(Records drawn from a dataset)

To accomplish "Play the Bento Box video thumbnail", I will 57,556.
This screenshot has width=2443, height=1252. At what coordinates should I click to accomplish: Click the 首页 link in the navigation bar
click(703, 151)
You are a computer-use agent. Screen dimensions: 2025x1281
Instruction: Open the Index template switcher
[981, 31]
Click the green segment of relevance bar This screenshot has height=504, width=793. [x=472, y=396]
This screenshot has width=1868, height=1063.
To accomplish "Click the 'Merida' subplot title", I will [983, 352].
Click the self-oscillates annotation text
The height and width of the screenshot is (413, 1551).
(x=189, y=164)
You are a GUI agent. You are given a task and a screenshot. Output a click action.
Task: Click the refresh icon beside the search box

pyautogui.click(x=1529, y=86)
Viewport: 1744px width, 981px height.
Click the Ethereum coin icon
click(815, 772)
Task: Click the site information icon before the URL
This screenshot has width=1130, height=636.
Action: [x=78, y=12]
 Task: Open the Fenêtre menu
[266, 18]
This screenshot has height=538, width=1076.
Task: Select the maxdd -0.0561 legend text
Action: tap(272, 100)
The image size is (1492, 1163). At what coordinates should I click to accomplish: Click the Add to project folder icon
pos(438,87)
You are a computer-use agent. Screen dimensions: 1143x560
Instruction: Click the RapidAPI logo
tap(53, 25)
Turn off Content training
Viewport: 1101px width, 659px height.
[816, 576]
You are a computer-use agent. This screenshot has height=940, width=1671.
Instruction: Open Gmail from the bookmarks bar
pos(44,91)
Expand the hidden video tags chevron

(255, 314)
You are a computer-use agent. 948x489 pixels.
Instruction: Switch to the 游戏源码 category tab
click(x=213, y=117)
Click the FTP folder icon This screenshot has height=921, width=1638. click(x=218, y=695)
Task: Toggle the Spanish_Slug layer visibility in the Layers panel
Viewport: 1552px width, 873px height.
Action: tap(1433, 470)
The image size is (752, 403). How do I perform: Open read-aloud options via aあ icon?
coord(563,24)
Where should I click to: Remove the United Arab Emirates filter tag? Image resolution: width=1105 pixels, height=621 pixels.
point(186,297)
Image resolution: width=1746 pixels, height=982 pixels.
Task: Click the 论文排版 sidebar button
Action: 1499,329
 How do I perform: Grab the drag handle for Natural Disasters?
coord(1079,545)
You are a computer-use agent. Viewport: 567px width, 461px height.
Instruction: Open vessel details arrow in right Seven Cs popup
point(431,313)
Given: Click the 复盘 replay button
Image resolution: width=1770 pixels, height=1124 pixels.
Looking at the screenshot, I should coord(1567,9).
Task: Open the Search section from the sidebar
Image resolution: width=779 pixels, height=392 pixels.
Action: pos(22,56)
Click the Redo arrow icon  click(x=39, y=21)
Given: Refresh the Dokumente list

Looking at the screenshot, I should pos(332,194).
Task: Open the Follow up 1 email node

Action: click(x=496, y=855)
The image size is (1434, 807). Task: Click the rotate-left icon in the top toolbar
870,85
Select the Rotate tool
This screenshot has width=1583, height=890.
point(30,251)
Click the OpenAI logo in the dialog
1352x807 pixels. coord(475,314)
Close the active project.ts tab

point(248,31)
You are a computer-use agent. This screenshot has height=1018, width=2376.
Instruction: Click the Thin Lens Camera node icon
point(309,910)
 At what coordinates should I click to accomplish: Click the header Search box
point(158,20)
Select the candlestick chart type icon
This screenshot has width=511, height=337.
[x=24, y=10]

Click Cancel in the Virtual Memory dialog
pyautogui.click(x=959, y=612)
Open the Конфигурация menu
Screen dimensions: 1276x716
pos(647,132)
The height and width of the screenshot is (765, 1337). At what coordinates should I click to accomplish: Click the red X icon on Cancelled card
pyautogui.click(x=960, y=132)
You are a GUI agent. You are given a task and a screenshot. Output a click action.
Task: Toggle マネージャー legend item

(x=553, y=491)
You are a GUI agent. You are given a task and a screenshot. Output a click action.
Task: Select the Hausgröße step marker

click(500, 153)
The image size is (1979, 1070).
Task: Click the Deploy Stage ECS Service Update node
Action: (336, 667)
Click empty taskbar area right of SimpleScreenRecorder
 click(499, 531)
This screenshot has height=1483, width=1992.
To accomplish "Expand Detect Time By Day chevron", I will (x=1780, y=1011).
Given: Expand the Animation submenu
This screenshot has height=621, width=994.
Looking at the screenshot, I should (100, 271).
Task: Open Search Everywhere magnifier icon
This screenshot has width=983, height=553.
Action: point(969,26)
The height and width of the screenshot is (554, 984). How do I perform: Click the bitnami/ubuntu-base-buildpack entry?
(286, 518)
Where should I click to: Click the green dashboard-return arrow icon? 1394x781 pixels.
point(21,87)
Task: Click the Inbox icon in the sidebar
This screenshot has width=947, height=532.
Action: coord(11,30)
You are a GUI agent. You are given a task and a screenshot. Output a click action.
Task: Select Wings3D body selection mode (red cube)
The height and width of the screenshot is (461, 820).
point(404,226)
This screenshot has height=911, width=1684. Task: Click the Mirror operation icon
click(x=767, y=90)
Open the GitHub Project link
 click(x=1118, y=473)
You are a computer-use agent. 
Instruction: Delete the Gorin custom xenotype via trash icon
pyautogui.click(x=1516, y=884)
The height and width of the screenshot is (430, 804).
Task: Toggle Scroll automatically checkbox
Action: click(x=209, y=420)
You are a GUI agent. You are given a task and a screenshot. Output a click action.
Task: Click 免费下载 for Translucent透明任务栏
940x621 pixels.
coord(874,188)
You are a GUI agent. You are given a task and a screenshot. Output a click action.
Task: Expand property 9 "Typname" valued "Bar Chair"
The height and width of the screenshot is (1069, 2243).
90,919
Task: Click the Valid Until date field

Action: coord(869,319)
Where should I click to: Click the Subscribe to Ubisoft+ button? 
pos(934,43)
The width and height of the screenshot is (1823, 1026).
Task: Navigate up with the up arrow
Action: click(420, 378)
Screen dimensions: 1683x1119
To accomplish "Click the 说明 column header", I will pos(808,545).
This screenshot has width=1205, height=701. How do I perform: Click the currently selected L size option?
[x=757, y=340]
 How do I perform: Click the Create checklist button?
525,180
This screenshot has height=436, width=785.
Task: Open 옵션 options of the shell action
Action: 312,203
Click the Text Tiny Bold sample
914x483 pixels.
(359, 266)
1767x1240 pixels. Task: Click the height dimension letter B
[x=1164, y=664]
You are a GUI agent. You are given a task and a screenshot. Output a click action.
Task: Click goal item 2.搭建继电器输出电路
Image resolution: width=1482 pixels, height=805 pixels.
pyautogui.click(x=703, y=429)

WORK REQUEST —
Which lines above hold the string "computer"? Show each of them.

TASK RESPONSE —
You are a computer-use agent. Screen dimensions: 2025x1281
You are a computer-use agent. Screen dimensions: 1143x560
You are a computer-use agent. This screenshot has height=940, width=1671.
You are a computer-use agent. 948x489 pixels.
You are a computer-use agent. Viewport: 567px width, 461px height.
You are a computer-use agent. This screenshot has height=1018, width=2376.
You are a computer-use agent. 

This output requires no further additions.